I have no idea how a person writes a poem. I do know it can start with an idea, an inspiration, a vision, a dream… but if you want to move beyond the initial contact, what then? I don’t know. When the egg of an idea first hatches, sometimes, that is as good as it gets or it conveys the idea, the message, so perfectly, touches the reader just so, that there is no need to push beyond the shell. But, what if you want too? This has always been my stopping point. Maybe I’m too lazy to explore the possibilities or too impatient to experience the process, but regardless, some dreams need and want to grow and fly.

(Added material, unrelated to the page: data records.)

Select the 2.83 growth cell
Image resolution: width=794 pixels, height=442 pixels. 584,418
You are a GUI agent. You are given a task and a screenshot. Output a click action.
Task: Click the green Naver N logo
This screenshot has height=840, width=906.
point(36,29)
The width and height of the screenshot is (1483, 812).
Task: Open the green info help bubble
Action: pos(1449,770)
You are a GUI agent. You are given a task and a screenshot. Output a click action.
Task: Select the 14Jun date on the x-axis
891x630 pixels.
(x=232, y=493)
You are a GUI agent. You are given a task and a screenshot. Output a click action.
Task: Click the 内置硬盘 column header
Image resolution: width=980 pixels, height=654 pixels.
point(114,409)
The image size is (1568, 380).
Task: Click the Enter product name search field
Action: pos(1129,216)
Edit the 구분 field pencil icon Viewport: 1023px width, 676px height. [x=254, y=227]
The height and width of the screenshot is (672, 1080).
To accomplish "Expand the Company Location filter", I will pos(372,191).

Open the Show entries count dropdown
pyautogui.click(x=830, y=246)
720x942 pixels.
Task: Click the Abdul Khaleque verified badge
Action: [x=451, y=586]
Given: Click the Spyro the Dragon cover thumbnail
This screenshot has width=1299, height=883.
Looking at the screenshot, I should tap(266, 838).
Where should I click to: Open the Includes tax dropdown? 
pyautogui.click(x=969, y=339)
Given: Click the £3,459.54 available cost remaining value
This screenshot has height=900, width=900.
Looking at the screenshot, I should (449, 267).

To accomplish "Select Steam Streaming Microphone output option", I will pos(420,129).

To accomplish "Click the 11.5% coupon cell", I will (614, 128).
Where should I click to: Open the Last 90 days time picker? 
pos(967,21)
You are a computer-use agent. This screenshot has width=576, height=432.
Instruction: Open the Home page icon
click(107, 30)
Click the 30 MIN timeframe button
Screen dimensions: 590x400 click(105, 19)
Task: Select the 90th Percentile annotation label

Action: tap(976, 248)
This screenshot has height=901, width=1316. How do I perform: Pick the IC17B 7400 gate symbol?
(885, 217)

The practice of form has its restrictions, and that is exactly why I am practicing in this manner. I have always been free to write hurley burly across a page, but to have form is to have discipline. Is discipline better than free writing? Of course not, but it is good to try new experiences in art, form, and expression. There is no order to how to do this, this is just how I am doing it: The first thing I did was to pull out six words that I thought would be the most flexible in creating the rotation of sound, and also would allow the poem to speak. I know this sounds clinical and not very artistic, but go with me here:

  • love
  • heartbreak
  • literi
  • friendship
  • writing
  • poetry

I had picked other words such as ivory tower and demographics, but I felt it would be difficult to continue repeating those words without having the poem sound contrived. At this stage the poem does sound contrived because I am attempting to shove a down blanket into a clutch purse. To visualize the form, I numbered five of the six stanzas, and placed the end words how they would rotate:

I

  1. Friend
  2. writing
  3. poetry
  4. love
  5. heartbreak
  6. literati

II

  1. literati
  2. friend
  3. writing
  4. poetry
  5. love
  6. heartbreak

III

  1. heartbreak
  2. literati
  3. friend
  4. writing
  5. poetry
  6. love

And so on for the following two stanzas. Once I completed this I began plugging in the sentences. This is where I really began to get antsy. One thing my brain begins to fixate on is how I will lose the meaning and power I had originally felt when I first wrote the words down. It is true that I have a personal connection to the words, and even my body memory reacts to such thoughts and emotions by literally feeling sadness or anger or joy, whatever it is that I am originally pulling from returns to the surface, and for me, there is a power in that energy. Unfortunately, (only speaking for myself) this power is often lost in my clunky language and introspective dialogue. I get all the hidden meanings because I lived them, but how does the reader? It’s like I’m telling an inside joke, but only I am on the inside. I haven’t followed through with many of my writings, meaning re-wrote, and re-wrote, but in my small experience, I found that, although, when dissected the work would lose some of its steam, but, once put back together, it never lost its birth power, and in fact, it was stronger, richer, and accessible to outside readers, plus, it began a life all on its own that had nothing to do with my personal connections, and was the reader’s secret. This is a fascinating thing about art and writing.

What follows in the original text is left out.